Chinese EV sales continued lower in November. Sales totalled 95,000 units, down by 43.7% year on year, after they fell by 45.6% in October, 34.2% in September, 15.8% in August and 4.7% in July, according to the China Association of Automobile Manufactures (CAAM).
After a strong first half when sales climbed by 54% from a year earlier, the second-half weakness means sales in the year to date are up by only 2%. In the corresponding period in 2018, sales were up 69% from a year previously.
Such a slowdown in China has unsurprisingly weighed on prices. As well, the uncertainty over sales, combined with falling prices, will no doubt have prompted destocking along the supply chain, making apparent demand look worse than actual demand.

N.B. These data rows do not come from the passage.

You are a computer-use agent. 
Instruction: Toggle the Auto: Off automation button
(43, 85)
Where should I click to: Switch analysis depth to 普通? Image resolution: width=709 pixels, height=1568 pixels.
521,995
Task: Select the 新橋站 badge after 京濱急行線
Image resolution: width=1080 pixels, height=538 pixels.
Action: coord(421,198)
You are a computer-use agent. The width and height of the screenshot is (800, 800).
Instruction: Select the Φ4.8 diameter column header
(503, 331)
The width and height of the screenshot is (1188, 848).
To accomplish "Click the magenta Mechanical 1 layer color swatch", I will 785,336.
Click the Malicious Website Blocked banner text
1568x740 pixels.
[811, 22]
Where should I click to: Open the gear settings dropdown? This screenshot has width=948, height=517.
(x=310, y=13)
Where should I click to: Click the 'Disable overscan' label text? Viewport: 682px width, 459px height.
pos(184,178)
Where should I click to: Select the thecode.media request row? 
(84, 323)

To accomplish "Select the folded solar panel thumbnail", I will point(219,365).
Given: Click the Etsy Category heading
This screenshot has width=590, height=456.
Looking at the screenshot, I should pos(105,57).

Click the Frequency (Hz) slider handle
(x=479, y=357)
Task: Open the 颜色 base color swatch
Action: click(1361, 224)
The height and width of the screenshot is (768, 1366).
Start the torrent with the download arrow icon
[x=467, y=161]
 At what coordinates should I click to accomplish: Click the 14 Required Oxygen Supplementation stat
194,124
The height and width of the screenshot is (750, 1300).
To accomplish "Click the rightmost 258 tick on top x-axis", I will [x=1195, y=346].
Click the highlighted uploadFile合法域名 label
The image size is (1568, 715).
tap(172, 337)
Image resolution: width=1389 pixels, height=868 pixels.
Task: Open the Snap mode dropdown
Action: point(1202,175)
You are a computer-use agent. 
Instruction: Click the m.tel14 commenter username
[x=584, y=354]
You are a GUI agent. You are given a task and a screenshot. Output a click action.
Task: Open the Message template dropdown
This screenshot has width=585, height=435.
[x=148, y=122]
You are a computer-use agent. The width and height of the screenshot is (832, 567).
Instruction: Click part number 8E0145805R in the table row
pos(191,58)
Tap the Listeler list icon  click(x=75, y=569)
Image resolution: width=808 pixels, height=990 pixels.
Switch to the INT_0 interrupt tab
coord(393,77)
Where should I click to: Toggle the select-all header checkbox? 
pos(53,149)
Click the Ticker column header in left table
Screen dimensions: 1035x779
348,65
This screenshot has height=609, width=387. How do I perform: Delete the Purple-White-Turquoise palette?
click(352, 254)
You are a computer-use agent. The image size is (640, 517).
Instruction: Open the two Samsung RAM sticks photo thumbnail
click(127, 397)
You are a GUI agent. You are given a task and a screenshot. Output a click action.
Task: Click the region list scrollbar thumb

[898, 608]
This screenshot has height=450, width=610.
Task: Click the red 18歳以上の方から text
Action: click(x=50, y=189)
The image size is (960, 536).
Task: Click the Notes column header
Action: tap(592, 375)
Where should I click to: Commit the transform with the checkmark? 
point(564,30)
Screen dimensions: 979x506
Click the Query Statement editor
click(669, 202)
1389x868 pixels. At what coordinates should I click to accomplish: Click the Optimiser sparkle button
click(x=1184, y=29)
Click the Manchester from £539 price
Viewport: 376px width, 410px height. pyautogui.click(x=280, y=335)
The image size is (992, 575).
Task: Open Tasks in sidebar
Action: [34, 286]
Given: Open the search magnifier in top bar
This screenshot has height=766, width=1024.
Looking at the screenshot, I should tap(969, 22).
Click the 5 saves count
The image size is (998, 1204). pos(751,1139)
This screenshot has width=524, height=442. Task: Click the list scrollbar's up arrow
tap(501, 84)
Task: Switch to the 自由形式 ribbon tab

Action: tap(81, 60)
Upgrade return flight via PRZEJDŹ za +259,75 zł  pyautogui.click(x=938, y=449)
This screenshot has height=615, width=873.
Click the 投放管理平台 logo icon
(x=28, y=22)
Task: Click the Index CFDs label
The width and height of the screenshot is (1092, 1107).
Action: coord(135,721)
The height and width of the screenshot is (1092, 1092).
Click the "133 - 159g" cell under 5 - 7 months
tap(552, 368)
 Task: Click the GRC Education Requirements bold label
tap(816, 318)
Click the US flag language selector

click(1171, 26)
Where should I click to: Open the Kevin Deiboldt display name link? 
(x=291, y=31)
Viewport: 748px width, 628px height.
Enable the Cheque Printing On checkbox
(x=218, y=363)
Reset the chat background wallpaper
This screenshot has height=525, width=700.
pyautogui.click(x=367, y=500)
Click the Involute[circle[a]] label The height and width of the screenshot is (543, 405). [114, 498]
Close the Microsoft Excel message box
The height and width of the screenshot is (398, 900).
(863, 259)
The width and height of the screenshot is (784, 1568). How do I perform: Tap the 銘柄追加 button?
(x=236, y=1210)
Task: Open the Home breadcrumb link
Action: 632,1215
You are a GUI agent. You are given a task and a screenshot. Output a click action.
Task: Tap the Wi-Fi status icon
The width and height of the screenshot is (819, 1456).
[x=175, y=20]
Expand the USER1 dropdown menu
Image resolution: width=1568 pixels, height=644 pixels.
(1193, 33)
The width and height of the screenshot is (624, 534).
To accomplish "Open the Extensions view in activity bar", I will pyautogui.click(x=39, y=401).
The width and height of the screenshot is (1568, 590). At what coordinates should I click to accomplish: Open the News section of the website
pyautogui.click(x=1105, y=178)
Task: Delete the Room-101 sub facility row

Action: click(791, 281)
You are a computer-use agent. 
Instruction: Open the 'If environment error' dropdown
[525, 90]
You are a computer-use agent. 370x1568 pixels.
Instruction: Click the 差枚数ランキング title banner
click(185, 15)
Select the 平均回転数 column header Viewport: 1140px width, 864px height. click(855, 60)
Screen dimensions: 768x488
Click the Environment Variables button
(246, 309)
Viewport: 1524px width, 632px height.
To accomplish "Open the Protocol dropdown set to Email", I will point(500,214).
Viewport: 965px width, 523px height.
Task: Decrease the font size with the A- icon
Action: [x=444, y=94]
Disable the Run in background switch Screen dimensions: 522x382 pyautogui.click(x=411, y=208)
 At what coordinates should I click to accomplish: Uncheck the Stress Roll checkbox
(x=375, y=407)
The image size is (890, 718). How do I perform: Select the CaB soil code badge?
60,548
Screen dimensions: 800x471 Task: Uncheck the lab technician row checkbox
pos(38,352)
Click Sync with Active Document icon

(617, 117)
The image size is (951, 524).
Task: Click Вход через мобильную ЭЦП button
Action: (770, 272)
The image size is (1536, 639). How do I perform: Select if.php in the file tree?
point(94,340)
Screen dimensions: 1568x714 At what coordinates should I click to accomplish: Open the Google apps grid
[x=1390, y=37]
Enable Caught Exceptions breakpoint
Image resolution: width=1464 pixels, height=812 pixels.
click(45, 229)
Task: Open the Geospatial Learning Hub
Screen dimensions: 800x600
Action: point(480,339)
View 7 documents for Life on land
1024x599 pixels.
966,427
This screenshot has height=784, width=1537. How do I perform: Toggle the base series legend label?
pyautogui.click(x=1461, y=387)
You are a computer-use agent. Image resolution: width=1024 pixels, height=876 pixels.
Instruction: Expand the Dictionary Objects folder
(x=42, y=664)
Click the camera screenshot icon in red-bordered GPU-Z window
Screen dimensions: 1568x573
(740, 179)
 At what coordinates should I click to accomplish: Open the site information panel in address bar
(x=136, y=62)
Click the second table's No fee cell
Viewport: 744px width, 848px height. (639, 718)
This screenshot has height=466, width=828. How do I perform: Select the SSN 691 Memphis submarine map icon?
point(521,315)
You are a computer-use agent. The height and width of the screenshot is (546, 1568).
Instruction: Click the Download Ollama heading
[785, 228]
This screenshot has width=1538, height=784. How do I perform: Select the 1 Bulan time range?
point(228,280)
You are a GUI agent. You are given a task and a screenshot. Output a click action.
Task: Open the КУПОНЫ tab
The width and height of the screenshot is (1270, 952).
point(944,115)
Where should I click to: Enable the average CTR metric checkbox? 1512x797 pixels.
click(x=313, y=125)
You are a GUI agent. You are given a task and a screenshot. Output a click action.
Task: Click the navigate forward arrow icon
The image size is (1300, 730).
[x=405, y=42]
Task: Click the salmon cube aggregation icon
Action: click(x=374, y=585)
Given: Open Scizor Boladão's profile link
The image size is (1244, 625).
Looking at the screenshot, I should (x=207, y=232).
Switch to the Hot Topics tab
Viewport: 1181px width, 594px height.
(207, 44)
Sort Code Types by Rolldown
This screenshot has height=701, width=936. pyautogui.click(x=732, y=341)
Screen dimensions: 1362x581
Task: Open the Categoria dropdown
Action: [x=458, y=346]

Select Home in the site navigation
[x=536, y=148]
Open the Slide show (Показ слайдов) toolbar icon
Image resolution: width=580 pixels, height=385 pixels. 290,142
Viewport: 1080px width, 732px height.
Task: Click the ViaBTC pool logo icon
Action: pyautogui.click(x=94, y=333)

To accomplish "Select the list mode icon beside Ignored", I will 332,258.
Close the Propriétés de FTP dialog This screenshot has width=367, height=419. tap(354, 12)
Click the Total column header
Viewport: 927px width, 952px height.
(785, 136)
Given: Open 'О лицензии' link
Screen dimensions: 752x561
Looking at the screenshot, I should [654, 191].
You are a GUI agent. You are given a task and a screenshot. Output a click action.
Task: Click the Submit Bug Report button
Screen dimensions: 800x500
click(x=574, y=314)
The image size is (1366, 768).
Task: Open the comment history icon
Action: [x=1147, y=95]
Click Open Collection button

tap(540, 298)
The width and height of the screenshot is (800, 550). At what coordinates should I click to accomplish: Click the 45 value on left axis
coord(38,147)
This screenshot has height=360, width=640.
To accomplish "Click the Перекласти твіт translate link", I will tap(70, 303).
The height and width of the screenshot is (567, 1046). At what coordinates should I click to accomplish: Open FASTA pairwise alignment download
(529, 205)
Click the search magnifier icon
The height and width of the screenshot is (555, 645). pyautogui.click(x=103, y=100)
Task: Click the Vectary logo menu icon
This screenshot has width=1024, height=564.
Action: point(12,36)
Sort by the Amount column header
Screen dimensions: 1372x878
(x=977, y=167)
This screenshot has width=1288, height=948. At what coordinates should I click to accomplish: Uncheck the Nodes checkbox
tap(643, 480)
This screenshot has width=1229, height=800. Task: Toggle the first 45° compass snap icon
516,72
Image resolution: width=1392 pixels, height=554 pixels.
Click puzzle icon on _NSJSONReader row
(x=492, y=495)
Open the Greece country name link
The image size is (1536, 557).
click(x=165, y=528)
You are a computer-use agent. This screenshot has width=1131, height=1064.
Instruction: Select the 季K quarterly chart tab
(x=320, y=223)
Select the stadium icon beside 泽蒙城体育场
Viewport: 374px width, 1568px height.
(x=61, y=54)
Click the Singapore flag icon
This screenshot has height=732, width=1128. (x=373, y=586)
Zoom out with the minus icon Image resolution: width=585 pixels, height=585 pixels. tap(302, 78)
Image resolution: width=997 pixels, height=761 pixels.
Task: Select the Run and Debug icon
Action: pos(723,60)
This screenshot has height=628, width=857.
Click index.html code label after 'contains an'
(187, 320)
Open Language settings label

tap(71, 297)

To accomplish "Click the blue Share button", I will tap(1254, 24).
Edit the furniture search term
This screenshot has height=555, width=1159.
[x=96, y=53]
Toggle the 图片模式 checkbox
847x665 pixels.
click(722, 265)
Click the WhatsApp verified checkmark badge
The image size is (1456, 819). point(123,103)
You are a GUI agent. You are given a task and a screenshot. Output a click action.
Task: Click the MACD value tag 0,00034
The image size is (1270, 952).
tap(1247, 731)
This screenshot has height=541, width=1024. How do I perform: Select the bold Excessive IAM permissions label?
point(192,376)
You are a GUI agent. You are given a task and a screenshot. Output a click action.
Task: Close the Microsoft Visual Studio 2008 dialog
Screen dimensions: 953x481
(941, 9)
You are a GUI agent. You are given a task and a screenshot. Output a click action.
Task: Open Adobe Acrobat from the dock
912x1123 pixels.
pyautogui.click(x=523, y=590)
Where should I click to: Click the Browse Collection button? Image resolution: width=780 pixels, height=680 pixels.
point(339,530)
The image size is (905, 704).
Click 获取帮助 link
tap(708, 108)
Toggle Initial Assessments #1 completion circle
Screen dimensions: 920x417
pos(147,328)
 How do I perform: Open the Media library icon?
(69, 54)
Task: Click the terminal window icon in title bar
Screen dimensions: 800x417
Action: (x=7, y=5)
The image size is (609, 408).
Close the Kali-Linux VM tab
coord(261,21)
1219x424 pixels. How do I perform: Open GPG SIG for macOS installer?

Is the market in China turning a corner? This may be the case – November sales at 95,000 units were stronger than those of October at 75,000 units – but it is too early to say whether the low point has been reached.
Given how much the Chinese government is relying on EVs, we expect the slowdown to be temporary; the signing of a US-China trade deal – a preliminary agreement is expected some time soon – could lead to a rebound in business and household confidence and in turn the purchase of large-ticket items such as vehicles.
The Chinese vehicle market has been under pressure for 17 months so considerable pent-up demand is likely to have built up, which may be a necessary condition for a strong rebound in EV sales.
Since the downturn in China’s EV sales, i.e. since the end of June, the ex-works Chinese lithium price has fallen by 31% to 50,000 yuan per tonne (mid-price) from 72,500 yuan per tonne, according to Fastmarkets’ assessments.
Interestingly, the US market also started to slowdown in July, after a 19.7% year on year rise in the first half of 2019, sales in the third quarter fell 20.9% year on year.
Europe, however is going from strength to strength. Registrations of plug-in EVs (PEV) during the third quarter of 2019 were up around 44% at 132,508 units from 91,811 units in the third quarter of 2018. Year-to-date PEV sales are up 38.2% at 382,836 units.
Overall, we expect the Chinese EV market to rebound after the Chinese Lunar New Year in 2020; we also expect EV production and sales in Europe to accelerate at an even faster pace while car manufacturers start to push EVs in an effort to meet CO2 emission targets.
Since 2009, EU legislation has set mandatory emission reduction targets for new cars. The 2015 target was 130 grams of CO2 per kilometre; the 2021 target will be 95g/km.
Stricter targets will apply from 2021 onwards, with a phase-in from 2020. Manufacturers face high penalty payments for all vehicles sold if their average CO2 emissions exceed the target.